- [WHAT IS BEING ASKED] Down to the last line, restate the records word for word, but not the pictures.

┌──

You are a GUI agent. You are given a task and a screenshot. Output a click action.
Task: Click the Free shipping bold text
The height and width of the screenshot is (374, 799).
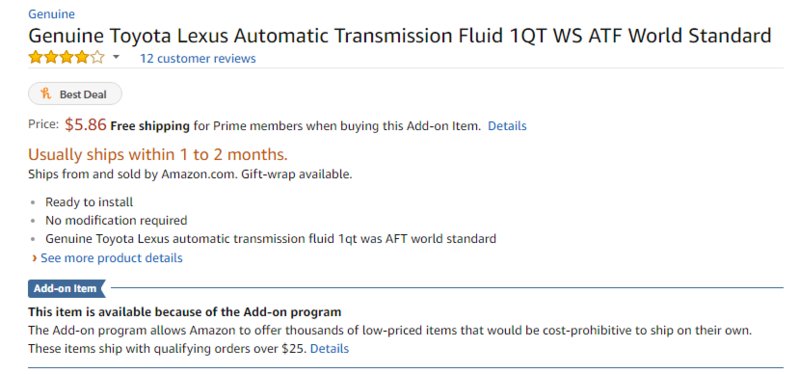click(x=150, y=126)
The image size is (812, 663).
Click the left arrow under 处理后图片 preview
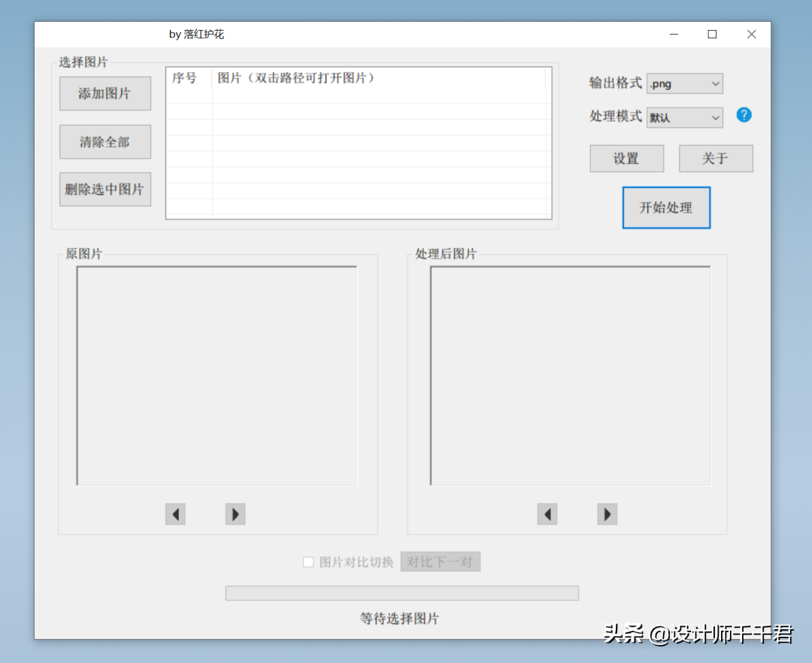point(547,514)
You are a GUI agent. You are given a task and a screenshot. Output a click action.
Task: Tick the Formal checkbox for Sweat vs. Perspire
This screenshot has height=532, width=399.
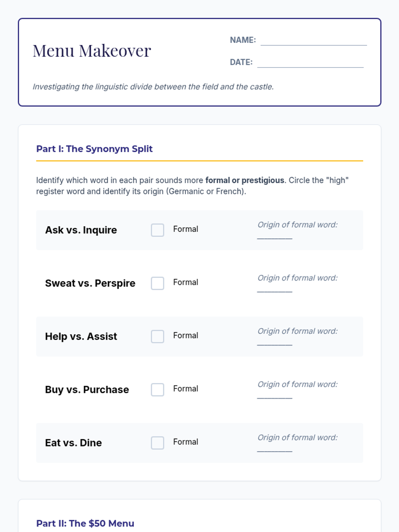(x=157, y=283)
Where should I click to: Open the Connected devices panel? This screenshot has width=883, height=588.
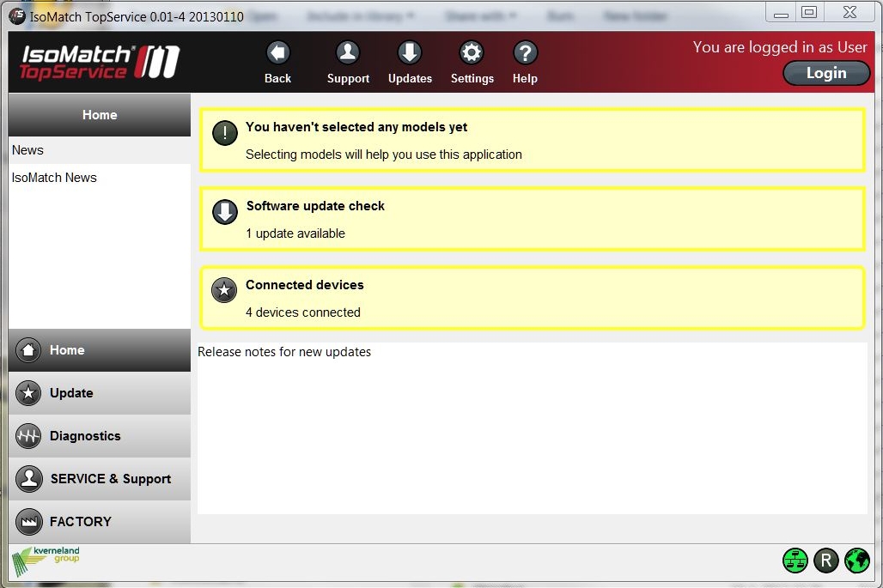pyautogui.click(x=532, y=298)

└──

- [TASK ANSWER]
You are a GUI agent. You are given a task and a screenshot. Output a click action.
Task: Click the Free shipping bold text
The height and width of the screenshot is (374, 799).
click(x=150, y=126)
The image size is (812, 663).
Click the left arrow under 处理后图片 preview
point(547,514)
You are a GUI agent. You are given a task and a screenshot. Output a click action.
Task: Tick the Formal checkbox for Sweat vs. Perspire
This screenshot has height=532, width=399.
(x=157, y=283)
Where should I click to: Open the Connected devices panel? This screenshot has width=883, height=588.
pyautogui.click(x=532, y=298)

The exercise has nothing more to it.